--- start of Article ---

When a reversible reaction attains equilibrium it appears that the concentrations of individual reactants and that of the products remain constant with time. Apparently, the equilibrium appears as dead (or) as not proceeding. Actually, the reactant molecules are always reacting to form the product molecules. When the product molecules are able to react with themselves under the same experimental condition to form the same amount of reactants simultaneously (at the same time) in an equal rate of the forward reaction, then the process is a ceaseless phenomenon. Thus chemical equilibrium is dynamic when the forward and reverse reactions take place endlessly and simultaneously with equal rates. Therefore chemical equilibrium is called as dynamic equilibrium.
Characteristics of Chemical Equilibrium
(i) Constancy of concentrations
When a chemical equilibrium is established in a closed vessel at constant temperature, the concentrations of various species like reactants and products remain unchanged.
The reaction mixture consisting of reactants and products at equilibrium is called as equilibrium mixture.
The concentrations of reactants and products at equilibrium are called as equilibrium concentrations.
(ii) Equilibrium can be initiated from either side. The state of equilibrium of a reversible reaction can be arrived at whether we start from reactants or products.
For example, this equilibrium H2(g) + I2(g) _ 2HI(g) can be achieved whether we start with H2 and I2 or with HI.
(iii) Equilibrium cannot be attained in an open vessel
Only in a closed vessel, a reaction can be considered to attain equilibrium since no part of reactants or products should escape out. In an open vessel, gaseous reactants or products may escape so that no possibility of attaining equilibrium exists. Equilibrium can be attained when all the reactants and products are in contact with each other.
(iv) Catalyst does not alter the equilibrium
When a catalyst is added to the equilibrium system, it speeds up the rates of both forward and reverse reactions to an equal extent. Therefore the equilibrium is not changed but the state of equilibrium is attained earlier.

--- end of Article ---

* **Aim of the task**
Reproduce, word for word, the part of the chemical equilibrium text between "(ii) Equilibrium can" and "or with HI.", inclusive.

--- start of Records ---

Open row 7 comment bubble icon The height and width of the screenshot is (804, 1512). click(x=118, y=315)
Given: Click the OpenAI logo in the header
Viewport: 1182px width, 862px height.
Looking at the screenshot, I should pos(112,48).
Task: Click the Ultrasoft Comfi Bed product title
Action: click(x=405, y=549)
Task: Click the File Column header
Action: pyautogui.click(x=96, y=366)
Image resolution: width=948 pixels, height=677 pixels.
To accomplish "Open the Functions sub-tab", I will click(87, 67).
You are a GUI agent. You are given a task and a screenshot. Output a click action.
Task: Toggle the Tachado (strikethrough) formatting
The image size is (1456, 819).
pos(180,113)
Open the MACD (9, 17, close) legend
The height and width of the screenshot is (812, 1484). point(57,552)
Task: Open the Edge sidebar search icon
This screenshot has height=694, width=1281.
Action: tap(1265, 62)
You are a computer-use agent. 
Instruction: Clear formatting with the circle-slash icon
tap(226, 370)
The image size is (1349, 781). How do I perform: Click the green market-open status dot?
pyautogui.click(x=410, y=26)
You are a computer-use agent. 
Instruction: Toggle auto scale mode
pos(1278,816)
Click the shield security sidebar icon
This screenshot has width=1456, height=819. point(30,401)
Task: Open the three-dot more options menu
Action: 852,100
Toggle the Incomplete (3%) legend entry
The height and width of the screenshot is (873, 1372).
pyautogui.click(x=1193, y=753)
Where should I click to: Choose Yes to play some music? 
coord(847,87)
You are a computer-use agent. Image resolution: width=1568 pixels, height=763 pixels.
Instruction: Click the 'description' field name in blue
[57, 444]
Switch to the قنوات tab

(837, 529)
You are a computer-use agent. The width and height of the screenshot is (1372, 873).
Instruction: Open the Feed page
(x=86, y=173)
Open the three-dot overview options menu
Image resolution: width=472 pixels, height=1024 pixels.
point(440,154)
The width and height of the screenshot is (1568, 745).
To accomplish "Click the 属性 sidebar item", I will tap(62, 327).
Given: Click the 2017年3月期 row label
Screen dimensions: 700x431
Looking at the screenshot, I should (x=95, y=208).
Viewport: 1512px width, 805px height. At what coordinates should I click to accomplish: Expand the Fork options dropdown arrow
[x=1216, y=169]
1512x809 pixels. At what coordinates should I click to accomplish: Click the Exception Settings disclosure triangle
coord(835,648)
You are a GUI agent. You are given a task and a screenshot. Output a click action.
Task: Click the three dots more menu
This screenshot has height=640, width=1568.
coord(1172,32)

--- end of Records ---

* **Written solution**
(ii) Equilibrium can be initiated from either side. The state of equilibrium of a reversible reaction can be arrived at whether we start from reactants or products.
For example, this equilibrium H2(g) + I2(g) _ 2HI(g) can be achieved whether we start with H2 and I2 or with HI.